The lack of specific clinicodemographic features related to TERTp mutation, found in the present study, has been mainly described in SCCs in head and neck or other sites including skin, lung, and uterine cervix [14, 22, 25, 31]. The majority (83.3%) of TERTp mutations occurred exclusively in the HPV16-positive TSCCs, although there was no statistical association between TERTp mutation and HPV. The considerable presence of TERTp mutation in HPV-positive tumors but a lack of statistical association between them have been previously described in the oral, oropharyngeal, and uterine cervical cancers, where all HPV16-positive oral SCCs and 70% of HPV-positive uterine cervical cancers harbored TERTp mutations [14, 22]. Some previous studies assumed that HPV-induced TERTp activations would be functionally different from the consequences of TERTp mutation in the absence of HPV [11, 18–20].

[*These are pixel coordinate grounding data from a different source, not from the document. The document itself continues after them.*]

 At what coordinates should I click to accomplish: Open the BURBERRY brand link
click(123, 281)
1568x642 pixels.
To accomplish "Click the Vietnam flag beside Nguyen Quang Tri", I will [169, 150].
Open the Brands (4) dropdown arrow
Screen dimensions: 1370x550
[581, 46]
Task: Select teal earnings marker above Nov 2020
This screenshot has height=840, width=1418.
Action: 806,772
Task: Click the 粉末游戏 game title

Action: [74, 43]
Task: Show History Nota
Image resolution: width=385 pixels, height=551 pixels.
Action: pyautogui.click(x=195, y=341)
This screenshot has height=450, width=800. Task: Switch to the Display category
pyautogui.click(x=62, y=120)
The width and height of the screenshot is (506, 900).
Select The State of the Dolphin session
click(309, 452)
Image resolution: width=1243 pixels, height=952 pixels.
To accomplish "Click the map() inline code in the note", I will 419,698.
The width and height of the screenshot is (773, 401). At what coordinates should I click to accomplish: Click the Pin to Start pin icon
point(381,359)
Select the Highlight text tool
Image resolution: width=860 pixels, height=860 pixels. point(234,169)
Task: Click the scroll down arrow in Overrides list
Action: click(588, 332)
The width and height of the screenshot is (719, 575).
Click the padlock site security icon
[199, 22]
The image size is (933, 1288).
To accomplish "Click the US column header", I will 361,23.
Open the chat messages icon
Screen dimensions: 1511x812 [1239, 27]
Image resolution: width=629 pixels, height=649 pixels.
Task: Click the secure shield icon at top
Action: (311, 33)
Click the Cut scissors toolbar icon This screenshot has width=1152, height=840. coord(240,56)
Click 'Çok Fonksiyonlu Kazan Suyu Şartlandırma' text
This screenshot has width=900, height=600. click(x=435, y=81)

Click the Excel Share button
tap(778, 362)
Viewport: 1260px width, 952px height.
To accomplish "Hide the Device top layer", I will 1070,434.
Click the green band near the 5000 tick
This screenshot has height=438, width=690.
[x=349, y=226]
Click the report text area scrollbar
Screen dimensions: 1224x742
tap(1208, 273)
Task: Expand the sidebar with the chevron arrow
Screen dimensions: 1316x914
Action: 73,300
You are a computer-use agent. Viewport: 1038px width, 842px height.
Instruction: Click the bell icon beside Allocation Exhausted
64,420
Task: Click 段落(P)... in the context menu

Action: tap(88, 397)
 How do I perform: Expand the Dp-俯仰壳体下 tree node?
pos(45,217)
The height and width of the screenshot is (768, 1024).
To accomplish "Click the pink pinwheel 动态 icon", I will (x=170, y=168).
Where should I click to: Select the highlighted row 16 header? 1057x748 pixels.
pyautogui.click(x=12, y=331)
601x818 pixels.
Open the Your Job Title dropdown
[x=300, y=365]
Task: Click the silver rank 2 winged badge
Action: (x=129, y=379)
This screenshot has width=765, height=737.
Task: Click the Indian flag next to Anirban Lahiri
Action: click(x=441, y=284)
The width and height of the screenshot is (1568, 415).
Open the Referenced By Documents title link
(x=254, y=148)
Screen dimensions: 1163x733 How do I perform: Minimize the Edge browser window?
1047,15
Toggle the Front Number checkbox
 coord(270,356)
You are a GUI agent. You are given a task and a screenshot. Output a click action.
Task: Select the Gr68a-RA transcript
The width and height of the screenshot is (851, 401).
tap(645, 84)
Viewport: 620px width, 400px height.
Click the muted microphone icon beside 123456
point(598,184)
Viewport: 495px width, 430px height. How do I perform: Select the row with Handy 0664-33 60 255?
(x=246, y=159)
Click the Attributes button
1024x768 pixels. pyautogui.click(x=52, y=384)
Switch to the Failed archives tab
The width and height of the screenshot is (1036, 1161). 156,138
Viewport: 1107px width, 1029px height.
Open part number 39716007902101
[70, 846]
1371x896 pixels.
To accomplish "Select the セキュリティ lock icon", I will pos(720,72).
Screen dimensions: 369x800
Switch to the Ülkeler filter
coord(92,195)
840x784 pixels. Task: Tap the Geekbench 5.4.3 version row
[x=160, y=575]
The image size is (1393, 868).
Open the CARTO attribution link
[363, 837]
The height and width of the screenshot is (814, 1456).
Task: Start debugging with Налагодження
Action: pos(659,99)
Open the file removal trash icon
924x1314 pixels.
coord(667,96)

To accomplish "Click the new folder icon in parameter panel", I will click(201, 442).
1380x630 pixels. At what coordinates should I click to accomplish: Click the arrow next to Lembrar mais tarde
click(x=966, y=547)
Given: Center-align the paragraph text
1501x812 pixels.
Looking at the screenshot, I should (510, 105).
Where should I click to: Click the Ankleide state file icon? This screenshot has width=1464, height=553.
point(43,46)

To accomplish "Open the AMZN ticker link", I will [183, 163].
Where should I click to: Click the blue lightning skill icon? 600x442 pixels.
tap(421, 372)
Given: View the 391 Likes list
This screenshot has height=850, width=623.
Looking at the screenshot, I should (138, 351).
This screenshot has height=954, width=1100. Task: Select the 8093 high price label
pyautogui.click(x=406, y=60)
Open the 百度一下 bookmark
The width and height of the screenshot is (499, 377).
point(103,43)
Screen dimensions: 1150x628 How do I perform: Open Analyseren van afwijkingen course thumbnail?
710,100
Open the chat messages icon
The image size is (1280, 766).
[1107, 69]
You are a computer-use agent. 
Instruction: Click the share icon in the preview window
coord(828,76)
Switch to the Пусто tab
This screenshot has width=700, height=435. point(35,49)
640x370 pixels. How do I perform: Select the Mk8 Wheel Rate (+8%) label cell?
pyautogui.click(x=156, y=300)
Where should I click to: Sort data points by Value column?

This study thoroughly investigated HPV status and genotypes in clinical specimens and stratified patients according to HPV status, with long-term follow-up data. In the present study, only high-risk HPV was dominated (80%) with the majority (92.2%) of HPV16. High-risk HPVs are the cause of approximately 31% of oropharyngeal SCCs [2, 9]. The prevalence of HPV infections in TSCCs is 37–80% in western countries and 35–73% in Korea [3, 7, 21, 32, 33].

HPV16 is the dominant virus in oropharyngeal SCC accounting for 82–87% of all HPV-positive cases [9]. The fraction of oropharyngeal cancer attributable to HPV is similarly the highest (> 40%) in developed countries including Europe, North America, Australia, New Zealand, Japan, and Republic of Korea [9, 34]. HPV infection was not an independent prognostic factor for OS and DFS in the 8th edition in the present study, which may be because of the incorporation of HPV into T and N categories of the staging system, and the effect of HPV might have been overshadowed by the impact of the staging modification because our study analyzed all together with HPV-positive and HPV-negative tumors.

In conclusion, the present study reveals that the TERTp mutation is present in a subpopulation of patients with TSCC and emphasizes the negative prognostic impact of TERTp mutation in tonsil cancers under the newly 8th edition of the AJCC staging system for oropharyngeal cancers, especially on HPV-negative TSCCs. This may be utilized to determine clinical aggressiveness of TSCCs.